Murphy Oil Corp., based in El Dorado, said Wednesday that it has closed on the sale of its operations in Malaysia to a subsidiary of PTT Exploration and Production Public Co. Ltd.
Murphy announced the $2 billion deal on March 21. The company said Wednesday that it expects to report a gain of about $1 billion, after closing adjustments, with no tax liabilities related to the transaction. PTT is in Thailand.
Murphy also announced that it has completed $300 million in share repurchases as of the end of the second quarter. The repurchases are part of a previously authorized and disclosed $500 million program. Murphy purchased 11.4 million shares outstanding, a 6.6% reduction from 173.6 million shares outstanding as of April 30, at an average price of $26.34 per share. The current share repurchase program expires at the end of 2020.
Murphy shares rose 38 cents, or 1.54%, to close Wednesday at $24.98.
"Murphy remains committed to spending within cash flow while investing in our new Gulf of Mexico assets," Roger Jenkins, Murphy's president and chief executive officer, said in a news release.

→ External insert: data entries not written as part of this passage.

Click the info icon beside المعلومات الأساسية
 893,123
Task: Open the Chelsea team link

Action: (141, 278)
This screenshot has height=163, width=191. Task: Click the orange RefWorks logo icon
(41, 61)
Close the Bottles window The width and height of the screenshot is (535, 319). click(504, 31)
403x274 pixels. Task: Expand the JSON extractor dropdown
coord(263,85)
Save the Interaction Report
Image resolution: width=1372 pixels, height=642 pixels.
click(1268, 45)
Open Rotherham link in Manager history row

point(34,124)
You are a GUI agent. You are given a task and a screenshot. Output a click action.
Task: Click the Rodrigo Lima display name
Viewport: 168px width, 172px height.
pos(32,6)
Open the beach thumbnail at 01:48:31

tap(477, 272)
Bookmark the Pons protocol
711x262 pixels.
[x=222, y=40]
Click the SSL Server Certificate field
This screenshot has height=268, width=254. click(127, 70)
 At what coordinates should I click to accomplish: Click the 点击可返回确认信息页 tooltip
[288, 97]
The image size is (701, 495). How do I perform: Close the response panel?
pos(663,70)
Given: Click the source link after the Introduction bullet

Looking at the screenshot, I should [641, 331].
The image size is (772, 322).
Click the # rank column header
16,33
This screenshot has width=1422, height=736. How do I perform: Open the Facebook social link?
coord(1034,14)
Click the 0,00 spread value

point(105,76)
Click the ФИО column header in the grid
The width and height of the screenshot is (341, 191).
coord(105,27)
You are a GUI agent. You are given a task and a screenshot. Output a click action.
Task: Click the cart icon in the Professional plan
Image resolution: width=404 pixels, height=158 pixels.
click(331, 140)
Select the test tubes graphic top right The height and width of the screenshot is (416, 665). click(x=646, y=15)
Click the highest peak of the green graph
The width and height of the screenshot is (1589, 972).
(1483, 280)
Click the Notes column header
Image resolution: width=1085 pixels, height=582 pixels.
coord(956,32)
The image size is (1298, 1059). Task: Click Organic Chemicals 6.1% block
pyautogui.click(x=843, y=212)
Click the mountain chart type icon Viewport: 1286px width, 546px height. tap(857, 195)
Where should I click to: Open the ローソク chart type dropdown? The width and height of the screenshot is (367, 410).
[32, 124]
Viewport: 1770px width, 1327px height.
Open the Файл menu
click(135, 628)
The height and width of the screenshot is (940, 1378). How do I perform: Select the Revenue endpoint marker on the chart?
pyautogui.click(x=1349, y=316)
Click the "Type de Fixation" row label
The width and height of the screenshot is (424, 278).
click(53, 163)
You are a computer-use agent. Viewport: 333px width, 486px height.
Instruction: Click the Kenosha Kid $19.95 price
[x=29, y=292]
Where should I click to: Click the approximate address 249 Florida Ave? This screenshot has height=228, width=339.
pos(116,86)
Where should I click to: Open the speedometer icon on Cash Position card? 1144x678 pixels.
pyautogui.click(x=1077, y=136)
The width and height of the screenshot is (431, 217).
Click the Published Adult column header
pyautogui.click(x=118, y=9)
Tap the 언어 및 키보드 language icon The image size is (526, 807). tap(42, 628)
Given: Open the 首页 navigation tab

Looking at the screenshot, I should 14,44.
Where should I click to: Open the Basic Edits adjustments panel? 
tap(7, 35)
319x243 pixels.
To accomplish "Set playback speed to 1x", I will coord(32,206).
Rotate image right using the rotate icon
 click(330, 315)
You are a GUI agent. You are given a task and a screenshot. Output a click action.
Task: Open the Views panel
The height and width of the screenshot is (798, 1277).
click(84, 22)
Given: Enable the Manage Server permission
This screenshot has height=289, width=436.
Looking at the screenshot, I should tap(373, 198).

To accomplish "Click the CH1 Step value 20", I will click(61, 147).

He said the sale was one of three major transactions for the company in the past nine months.
Murphy Oil, he said, is "now set up for a transformed future with no revolver borrowings and liquidity of more than $2 billion."
The Malaysian properties contributed 129 million barrels of oil equivalent, or 16%, of Murphy's 816 million barrels of oil equivalent in year-end proved reserves, the company said. The properties being sold produced more than 48,000 barrels of oil equivalent per day.